For the BJP, Jitin Prasada’s entry is a signal to the politically significant Brahmin community ahead of the Uttar Pradesh Assembly elections next year given there is a perception that Thakurs dominate the state’s power corridors.
Jitin Prasada joins the BJP on Wednesday in the presence of Union Minister Piyush Goyal
Jitin Prasada’s exit from the Congress on Wednesday is a setback for the Grand Old Party in terms of optics and perception. While he is not a huge electoral asset for the Congress in Uttar Pradesh, where it has been down and out for years, his joining the BJP will reinforce the belief that even young leaders are now increasingly feeling suffocated since they see no future for themselves in the party.
Prasada is not a pan-Uttar Pradesh leader. For that matter, neither does he hold significant influence in western Uttar Pradesh from where he hails. The Congress is already at its lowest ebb in the key heartland state. Prasada himself had lost the last two Lok Sabha elections and the 2017 Assembly elections. So, the setback is minimal in electoral terms. However, his exit signals that there is huge disenchantment among leaders over the party’s reluctance to even make an attempt at reinvention — politically and organisationally.
+ + +
§ PROBLEMS AND TASKS
- a) Translate this sentence from the article on Jitin Prasada's move to the BJP into Spanish: "The Congress is already at its lowest ebb in the key heartland state."
- b) Condense the paragraph of the article on Jitin Prasada's move to the BJP that begins "Prasada is not a pan-Uttar Pradesh leader" into a bulleted list that keeps its main facts.
The records below this point come from a different source than the article.
+ + +
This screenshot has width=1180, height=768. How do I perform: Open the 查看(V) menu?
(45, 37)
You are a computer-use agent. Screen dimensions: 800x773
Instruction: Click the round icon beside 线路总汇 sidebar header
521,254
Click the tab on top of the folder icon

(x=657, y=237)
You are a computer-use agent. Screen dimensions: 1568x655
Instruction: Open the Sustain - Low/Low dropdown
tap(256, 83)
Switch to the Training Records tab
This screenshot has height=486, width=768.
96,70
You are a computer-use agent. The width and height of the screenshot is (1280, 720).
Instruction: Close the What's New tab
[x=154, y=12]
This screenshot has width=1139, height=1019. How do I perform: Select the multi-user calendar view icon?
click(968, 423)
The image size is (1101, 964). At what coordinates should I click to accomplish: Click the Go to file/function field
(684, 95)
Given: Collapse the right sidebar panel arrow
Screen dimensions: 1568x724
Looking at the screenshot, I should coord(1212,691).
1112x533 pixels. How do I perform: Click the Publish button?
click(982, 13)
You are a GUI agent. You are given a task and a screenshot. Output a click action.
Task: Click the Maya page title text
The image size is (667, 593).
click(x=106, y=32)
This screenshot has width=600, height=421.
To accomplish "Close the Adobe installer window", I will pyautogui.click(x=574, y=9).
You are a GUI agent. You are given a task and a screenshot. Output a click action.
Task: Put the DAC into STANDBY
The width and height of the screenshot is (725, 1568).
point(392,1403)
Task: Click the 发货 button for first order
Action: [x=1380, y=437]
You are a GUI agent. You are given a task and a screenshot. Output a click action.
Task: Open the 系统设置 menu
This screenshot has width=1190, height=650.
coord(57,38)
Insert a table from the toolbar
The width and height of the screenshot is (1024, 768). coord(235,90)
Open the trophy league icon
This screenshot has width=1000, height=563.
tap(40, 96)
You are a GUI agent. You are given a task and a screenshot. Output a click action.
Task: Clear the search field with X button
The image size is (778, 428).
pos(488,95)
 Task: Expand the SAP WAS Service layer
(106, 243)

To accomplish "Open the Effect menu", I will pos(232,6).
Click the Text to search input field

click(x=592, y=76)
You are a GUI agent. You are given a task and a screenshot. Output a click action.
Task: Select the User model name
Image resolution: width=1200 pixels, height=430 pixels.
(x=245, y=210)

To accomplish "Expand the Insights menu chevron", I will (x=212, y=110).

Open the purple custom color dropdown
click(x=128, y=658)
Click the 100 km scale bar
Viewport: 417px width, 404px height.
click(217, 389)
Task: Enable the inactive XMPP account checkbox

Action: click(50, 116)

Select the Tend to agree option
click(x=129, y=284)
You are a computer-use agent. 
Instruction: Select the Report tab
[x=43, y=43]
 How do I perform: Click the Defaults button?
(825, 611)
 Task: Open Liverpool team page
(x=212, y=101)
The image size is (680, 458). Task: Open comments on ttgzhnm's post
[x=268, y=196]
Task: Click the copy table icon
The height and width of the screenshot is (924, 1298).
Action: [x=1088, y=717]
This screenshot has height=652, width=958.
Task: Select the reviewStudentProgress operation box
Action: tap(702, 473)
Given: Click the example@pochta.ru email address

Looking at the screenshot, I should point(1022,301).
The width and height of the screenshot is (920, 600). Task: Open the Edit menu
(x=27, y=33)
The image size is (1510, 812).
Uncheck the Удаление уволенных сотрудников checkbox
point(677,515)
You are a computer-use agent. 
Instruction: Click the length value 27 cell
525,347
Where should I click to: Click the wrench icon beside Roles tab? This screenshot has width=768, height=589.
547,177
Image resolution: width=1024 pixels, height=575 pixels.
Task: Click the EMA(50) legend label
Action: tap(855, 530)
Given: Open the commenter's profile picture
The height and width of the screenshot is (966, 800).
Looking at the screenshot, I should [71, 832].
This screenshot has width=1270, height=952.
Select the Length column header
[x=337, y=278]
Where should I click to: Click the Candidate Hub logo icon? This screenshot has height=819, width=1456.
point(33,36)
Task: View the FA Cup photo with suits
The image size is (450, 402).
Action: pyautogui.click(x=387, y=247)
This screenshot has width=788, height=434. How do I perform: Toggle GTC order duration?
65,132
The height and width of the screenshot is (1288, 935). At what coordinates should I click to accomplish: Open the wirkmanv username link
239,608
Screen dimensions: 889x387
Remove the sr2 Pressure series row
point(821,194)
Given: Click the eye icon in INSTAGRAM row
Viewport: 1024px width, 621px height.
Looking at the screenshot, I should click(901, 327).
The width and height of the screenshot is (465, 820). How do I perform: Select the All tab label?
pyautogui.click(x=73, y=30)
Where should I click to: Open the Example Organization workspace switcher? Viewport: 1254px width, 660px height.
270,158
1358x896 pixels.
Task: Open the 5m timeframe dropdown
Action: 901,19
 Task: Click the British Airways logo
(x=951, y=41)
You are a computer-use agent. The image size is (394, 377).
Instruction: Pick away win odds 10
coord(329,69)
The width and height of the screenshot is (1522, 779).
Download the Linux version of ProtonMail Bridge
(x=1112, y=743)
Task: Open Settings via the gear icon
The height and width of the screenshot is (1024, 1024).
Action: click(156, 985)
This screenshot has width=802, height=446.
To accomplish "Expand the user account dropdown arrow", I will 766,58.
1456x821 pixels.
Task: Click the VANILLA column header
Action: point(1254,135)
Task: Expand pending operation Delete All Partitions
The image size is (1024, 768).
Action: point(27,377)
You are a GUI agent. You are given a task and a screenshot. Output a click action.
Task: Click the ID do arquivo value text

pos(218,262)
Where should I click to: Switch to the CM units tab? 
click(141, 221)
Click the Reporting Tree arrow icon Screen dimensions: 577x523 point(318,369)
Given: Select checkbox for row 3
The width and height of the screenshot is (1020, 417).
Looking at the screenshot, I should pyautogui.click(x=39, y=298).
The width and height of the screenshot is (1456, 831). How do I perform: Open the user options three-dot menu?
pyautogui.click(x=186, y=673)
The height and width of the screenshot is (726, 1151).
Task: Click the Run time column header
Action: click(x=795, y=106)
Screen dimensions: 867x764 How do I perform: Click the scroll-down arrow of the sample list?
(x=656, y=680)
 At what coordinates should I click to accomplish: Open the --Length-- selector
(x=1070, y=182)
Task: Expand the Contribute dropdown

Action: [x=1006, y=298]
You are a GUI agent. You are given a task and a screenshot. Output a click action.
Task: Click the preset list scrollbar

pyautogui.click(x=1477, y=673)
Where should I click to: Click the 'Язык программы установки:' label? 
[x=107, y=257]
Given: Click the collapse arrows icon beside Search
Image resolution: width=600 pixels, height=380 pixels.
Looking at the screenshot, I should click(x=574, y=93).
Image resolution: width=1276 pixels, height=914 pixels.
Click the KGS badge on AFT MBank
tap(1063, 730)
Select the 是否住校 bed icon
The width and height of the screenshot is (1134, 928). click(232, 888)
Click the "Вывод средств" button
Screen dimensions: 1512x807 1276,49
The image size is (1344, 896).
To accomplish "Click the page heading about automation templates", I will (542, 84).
+ + +
§ TASK-BY-TASK SOLUTIONS
- a) El Congreso ya se encuentra en su punto más bajo en este estado clave del corazón del país.

- b)
- Prasada is not a leader across all of Uttar Pradesh and lacks significant influence even in western Uttar Pradesh, where he comes from.
- The Congress is already at its lowest point in the state.
- Prasada lost the last two Lok Sabha elections and the 2017 Assembly elections.
- His exit is therefore a minimal electoral setback.
- It does signal strong disenchantment among leaders with the party's reluctance to attempt political and organizational reinvention.